* **MATERIAL FOR THIS TASK**:

※

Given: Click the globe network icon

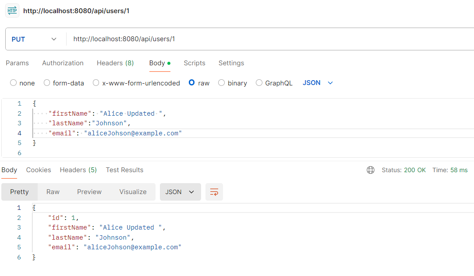Looking at the screenshot, I should (x=371, y=170).
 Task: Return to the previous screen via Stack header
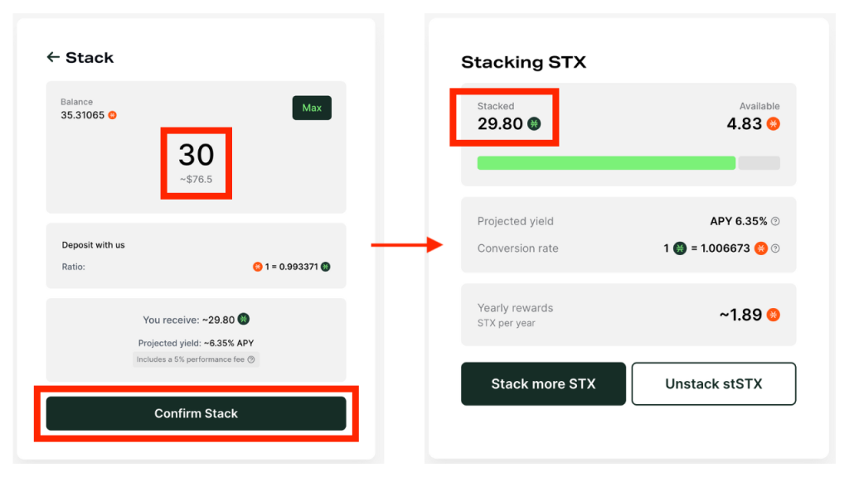click(91, 57)
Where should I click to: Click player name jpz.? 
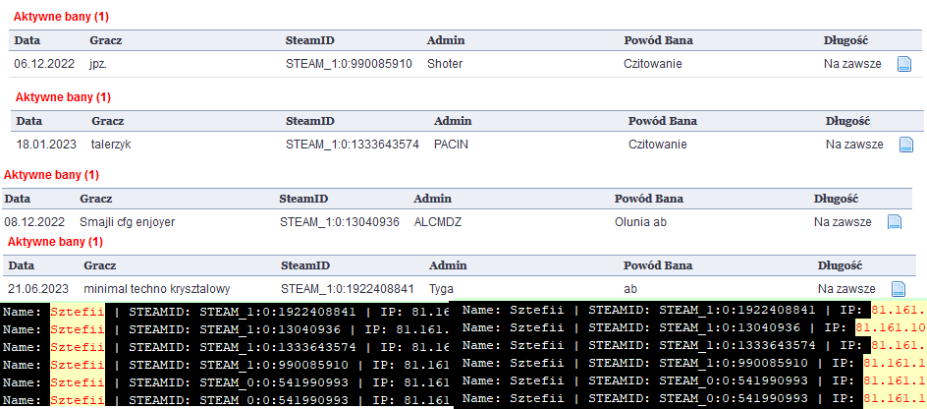pos(98,64)
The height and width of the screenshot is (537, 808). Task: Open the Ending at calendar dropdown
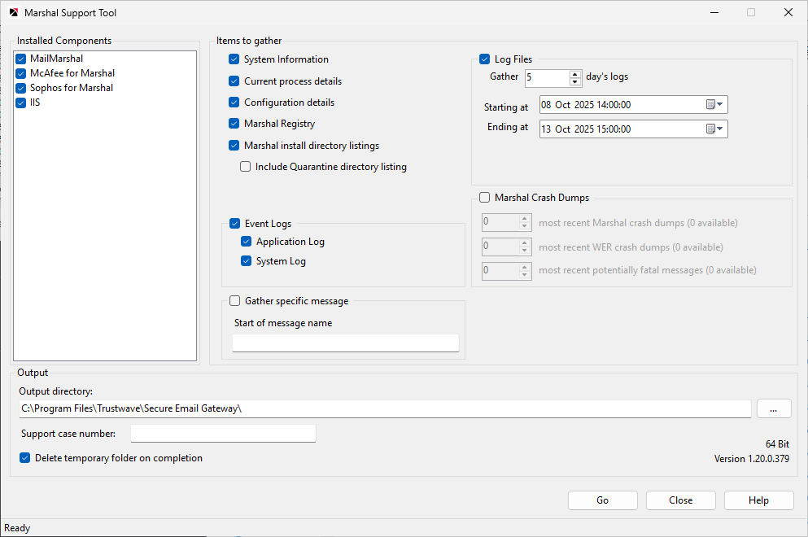714,129
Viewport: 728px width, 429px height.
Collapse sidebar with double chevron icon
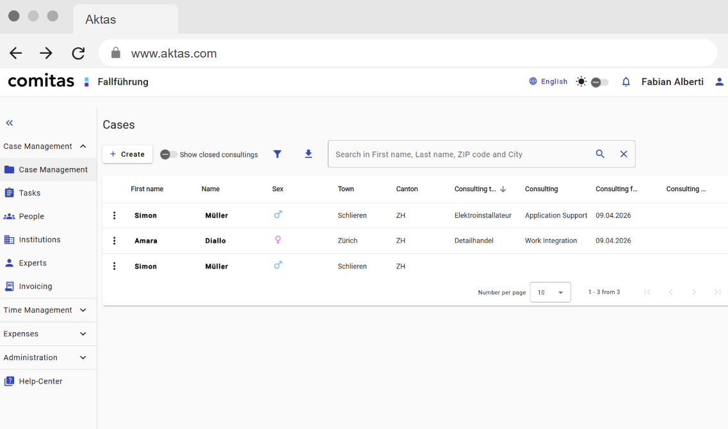pos(10,123)

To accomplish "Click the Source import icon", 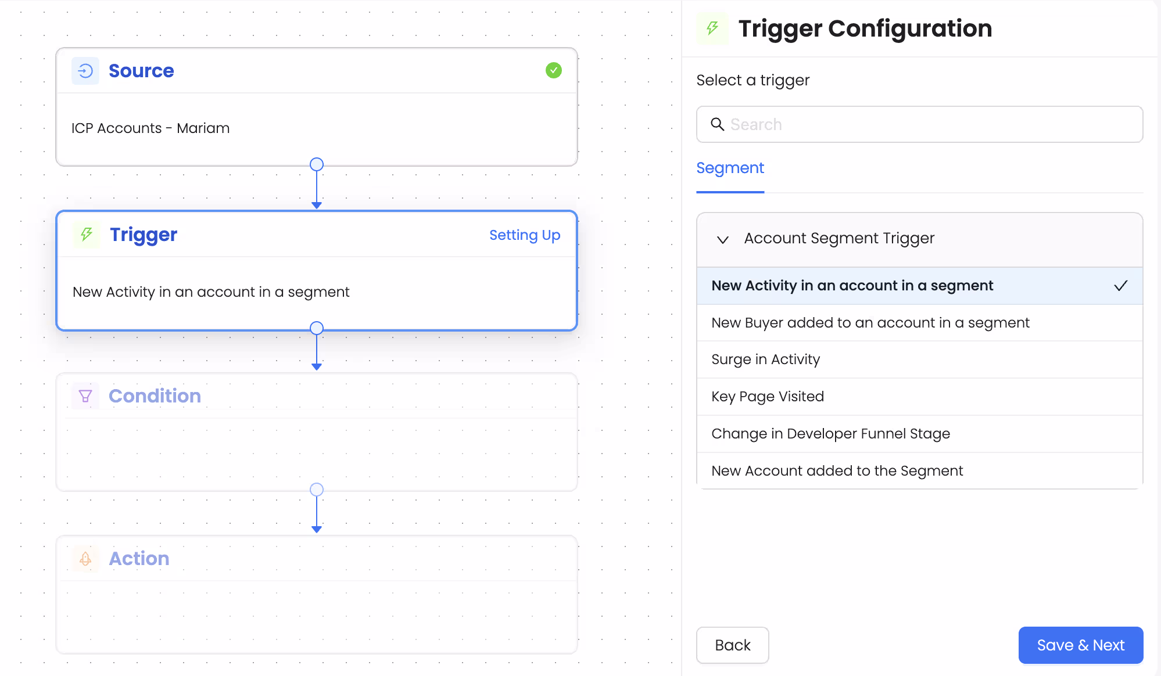I will coord(85,70).
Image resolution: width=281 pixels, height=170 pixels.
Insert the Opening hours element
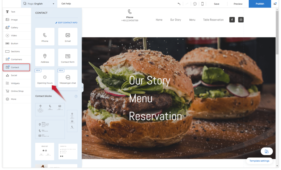click(x=45, y=79)
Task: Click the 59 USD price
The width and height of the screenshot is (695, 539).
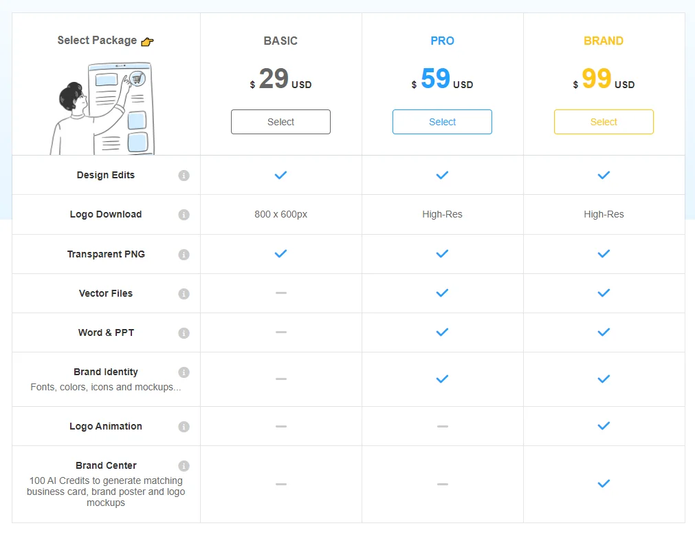Action: [x=442, y=79]
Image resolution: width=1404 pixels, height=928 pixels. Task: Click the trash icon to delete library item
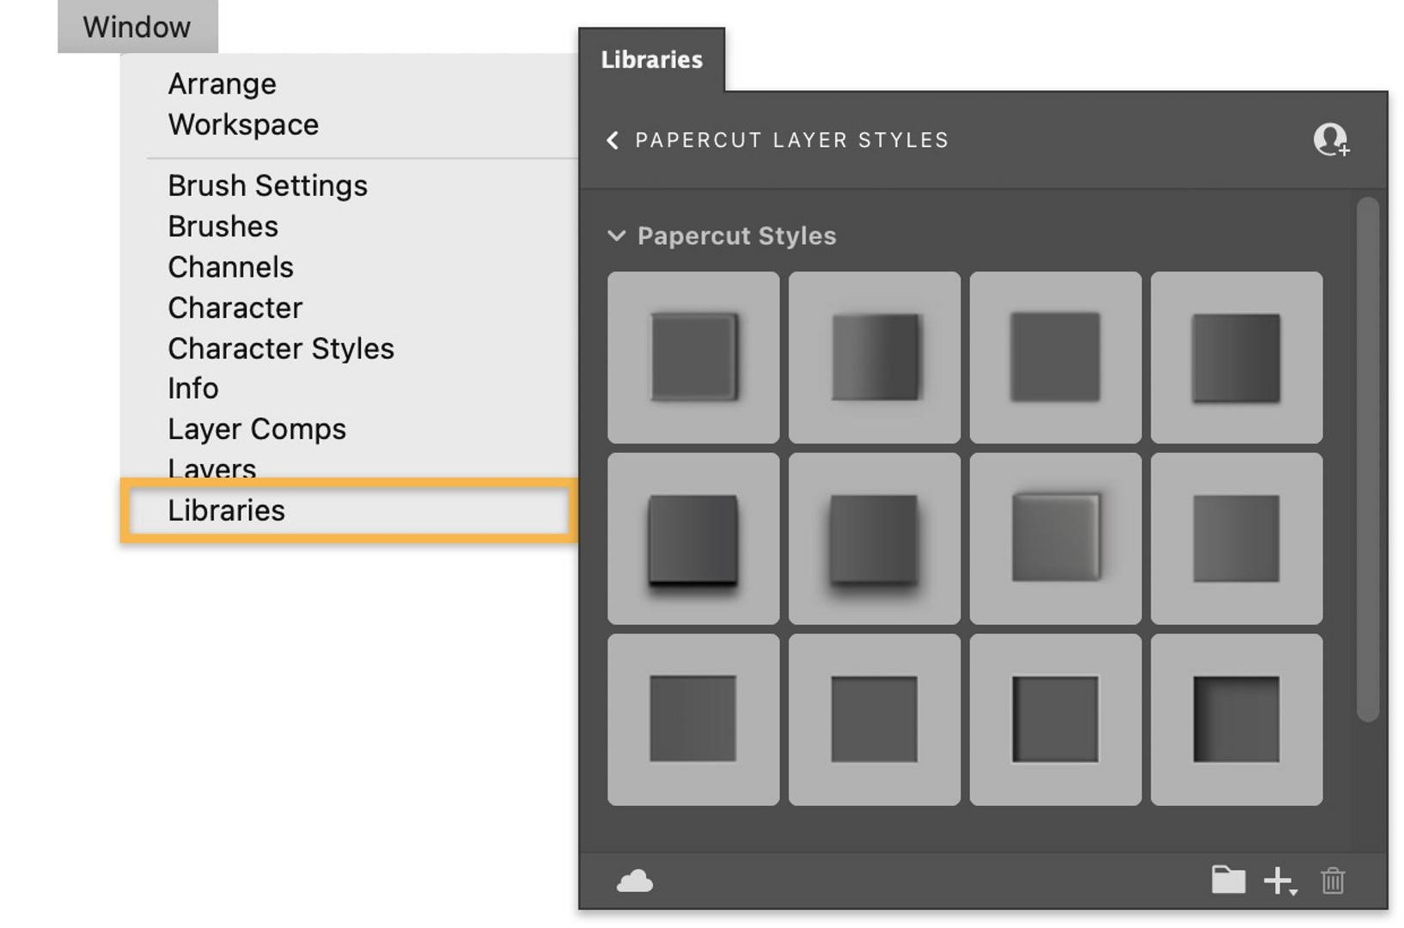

※

* **BRIEF**: Repeat nothing but the lines from the one containing "Insert the Opening hours element" through the end of the entries, exactly, and skip the pictures.

* **RESPONSE BOX**:
Insert the Opening hours element
click(x=45, y=79)
Task: Click the 59 USD price
The width and height of the screenshot is (695, 539).
Action: [x=442, y=79]
Image resolution: width=1404 pixels, height=928 pixels. Task: Click the trash icon to delete library item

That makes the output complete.